26六か月目に、天使ガブリエルは、ナザレというガリラヤの町に神から遣わされた。 27ダビデ家のヨセフという人のいいなずけであるおとめのところに遣わされたのである。そのおとめの名はマリアといった。 28天使は、彼女のところに来て言った。「おめでとう、恵まれた方。主があなたと共におられる。」 29マリアはこの言葉に戸惑い、いったいこの挨拶は何のことかと考え込んだ。 30すると、天使は言った。「マリア、恐れることはない。あなたは神から恵みをいただいた。 31あなたは身ごもって男の子を産むが、その子をイエスと名付けなさい。 32その子は偉大な人になり、いと高き方の子と言われる。神である主は、彼に父ダビデの王座をくださる。 33彼は永遠にヤコブの家を治め、その支配は終わることがない。」 34マリアは天使に言った。「どうして、そのようなことがありえましょうか。わたしは男の人を知りませんのに。」 35天使は答えた。「聖霊があなたに降り、いと高き方の力があなたを包む。だから、生まれる子は聖なる者、神の子と呼ばれる。 36あなたの親類のエリサベトも、年をとっているが、男の子を身ごもっている。不妊の女と言われていたのに、もう六か月になっている。 37神にできないことは何一つない。」 38マリアは言った。「わたしは主のはしためです。お言葉どおり、この身に成りますように。」そこで、天使は去って行った。ルカによる福音書 1章26節~38節

原稿のアイコンメッセージ

 今日から私たちは、クリスマスを前にしたアドベントの時を過ごします。「アドベント」とは「到来」あるいは「訪れ」という意味の言葉です。そこにはもちろん、イエス様がこの世のお生まれになったという、クリスマスに思いを向けるという意味があります。しかし、それだけではなくて、このアドベントには、イエス様の第二の到来、すなわち世の終わりにもういちど来てくださる「再臨」を待ち望むという意味も込められているのです。

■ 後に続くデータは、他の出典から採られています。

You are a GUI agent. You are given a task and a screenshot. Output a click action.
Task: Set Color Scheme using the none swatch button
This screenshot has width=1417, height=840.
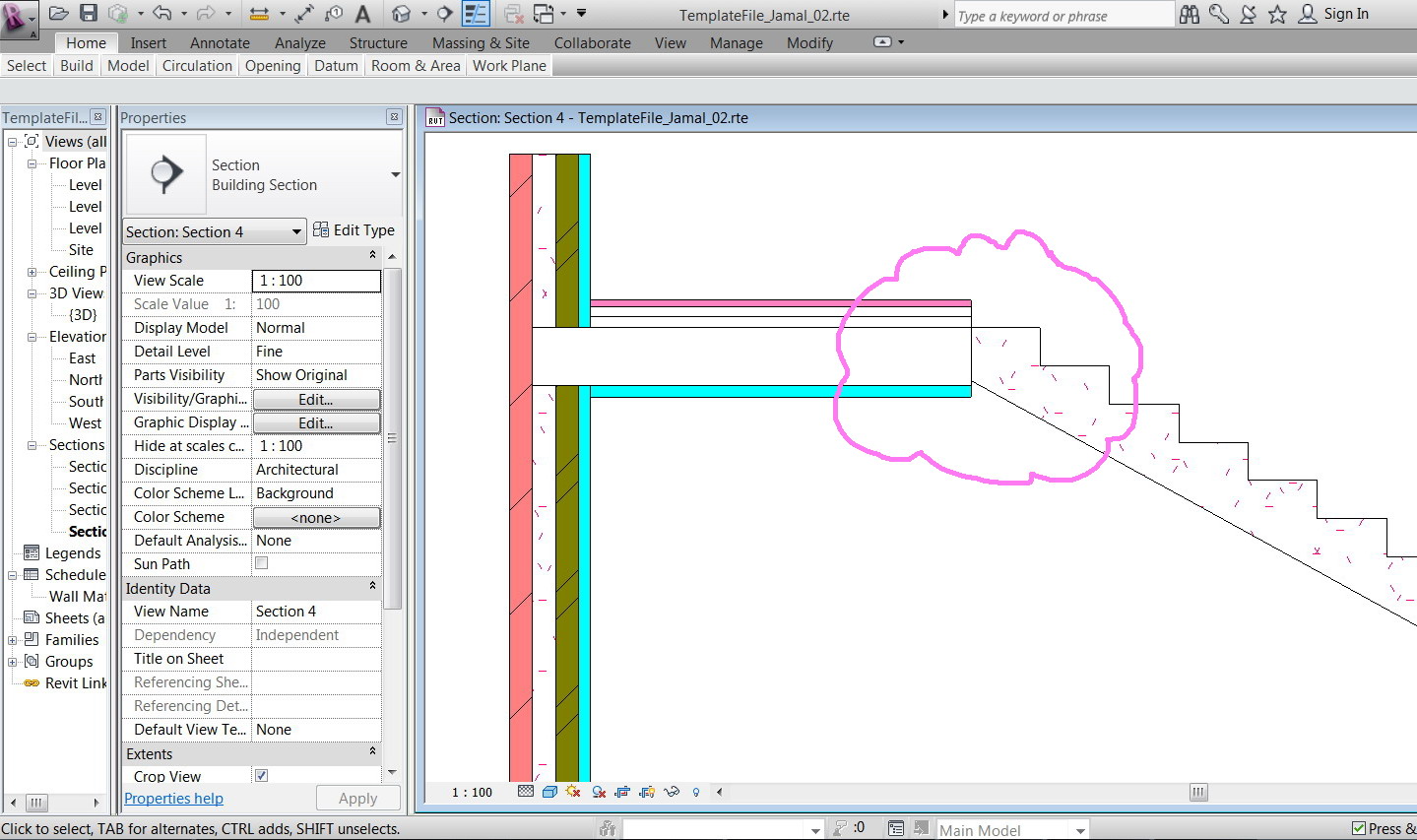pos(316,516)
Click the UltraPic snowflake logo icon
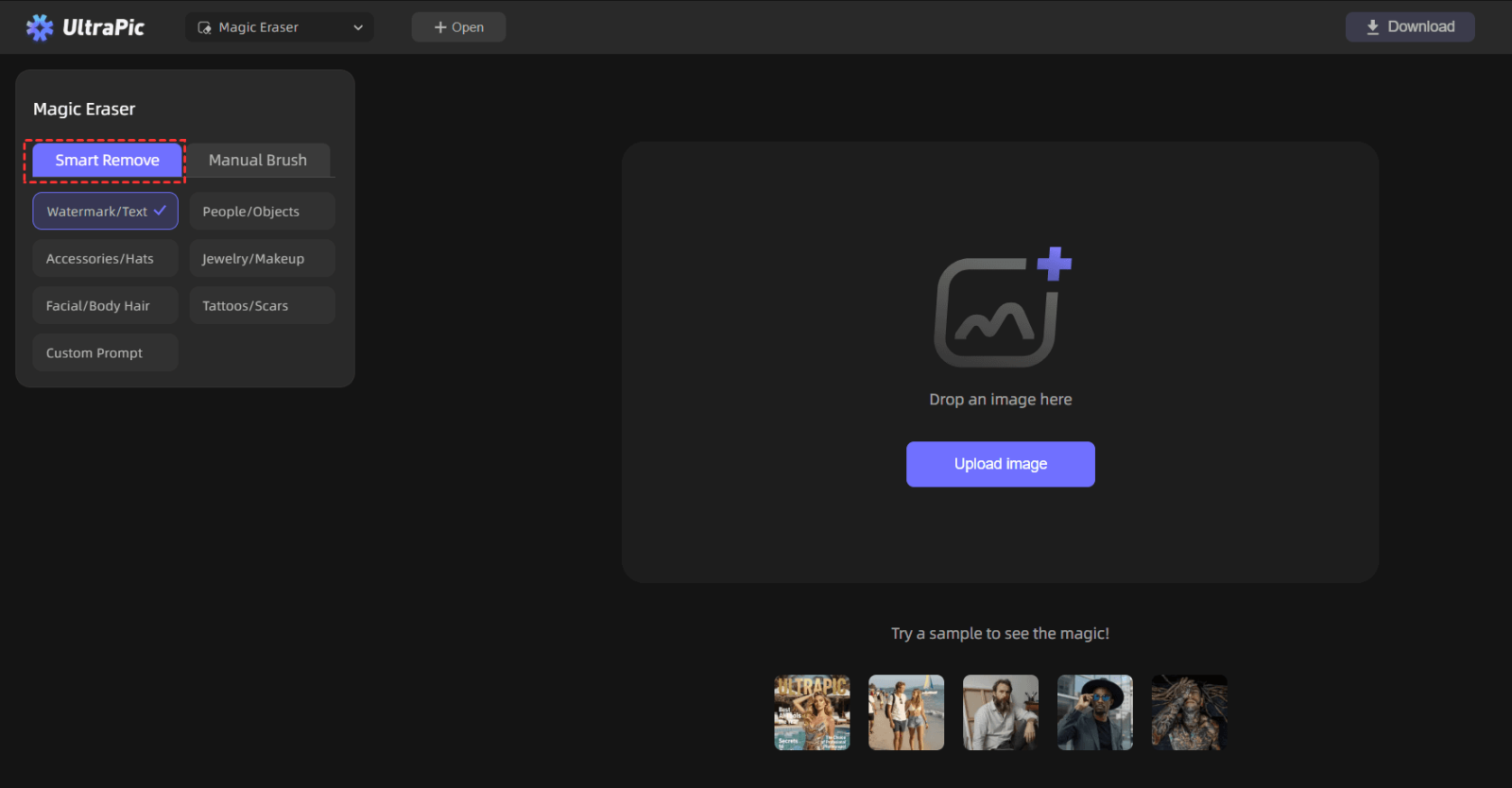This screenshot has height=788, width=1512. 40,27
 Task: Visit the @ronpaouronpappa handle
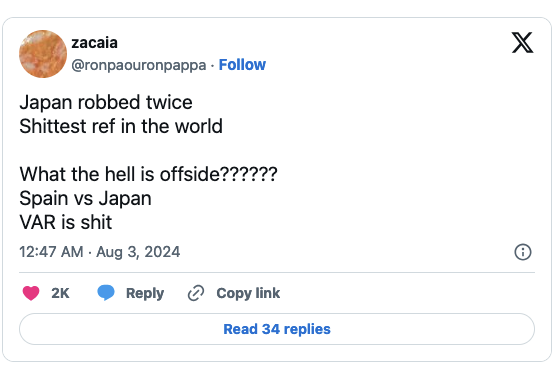click(139, 65)
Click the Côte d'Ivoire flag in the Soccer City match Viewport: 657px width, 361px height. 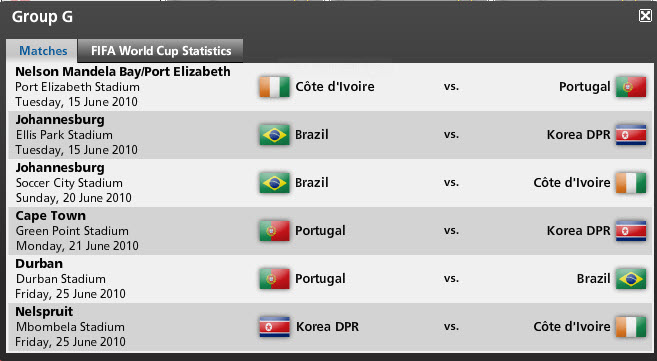click(631, 183)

 マリアはここから、突然と言える神様の「訪れ」を受けとめて、神の子イエス・キリスト誕生を「待つ」歩みをなしていきます。その歩みは決して平坦なものではありません。ここから、村の人たちの視線や、ヨセフの誤解など、さまざまな試練が待ち受けています。そのようなマリアを支え、励ましたのは「神にできないことは何一つない」(37節)との約束です。

 試練の中でも、マリアが歩むことができたのは、その先で「喜びが実現する」と約束されているからに他なりません。私たちもそうでしょう。何か、苦しいことがあったとしても、その先に、何か希望があるならば、耐え忍ぶことができます。乗り越えることができます。実際、身近なことで言うならば「この仕事を乗り越えたら、ご褒美に美味しいものを食べる」とか「誰か大切な人と過ごす」など。そういう、未来に楽しみなことがあるのだとしたら、それが乗り越える力になるのではないでしょうか。そういう体験って、皆様もされたことがあるのではないでしょうか。

 未来に希望がもてるとき、私たちは生きる力が湧くのです。これは、アドベントを過ごす上でとても大切なことなのではないか、と思います。

 その時に、考えなければならないことは、「人の約束は、100%必ず実現するとは限らない」ということです。「来週の土曜日、ご飯を食べに行きましょう」と約束したとしても、体調を崩して延期になったり、実現しない、ということもあり得ます。

 そういったことを突き詰めて考えていきますと、私たちは次のように言うことができるはずです。すなわち、どのようなことがあっても必ず実現される。しかも「喜び」が約束されているとしたら、それは神の約束に他ならない。その約束とは、神様が、私たちに独り子イエス・キリストを与えてくださる。このイエス・キリストこそ、私たちの救い主である、ということです。

 私たちの人生には、確かに、恵みとは言えないような出来事が起こることがあります。そのとき、私たちは神様の導きを疑いたくなるかもしれません。けれども、神様のなさることには必ず意味があります。またその背後には、私たちに恵みを与えようとする御心があります。ここには、喜びが約束されているのです。「楽しみだなあ」と待ち望む。イエス・キリストを待ち望む。そのイエス・キリストのもとに、私たちを本当に生かす力があるのです。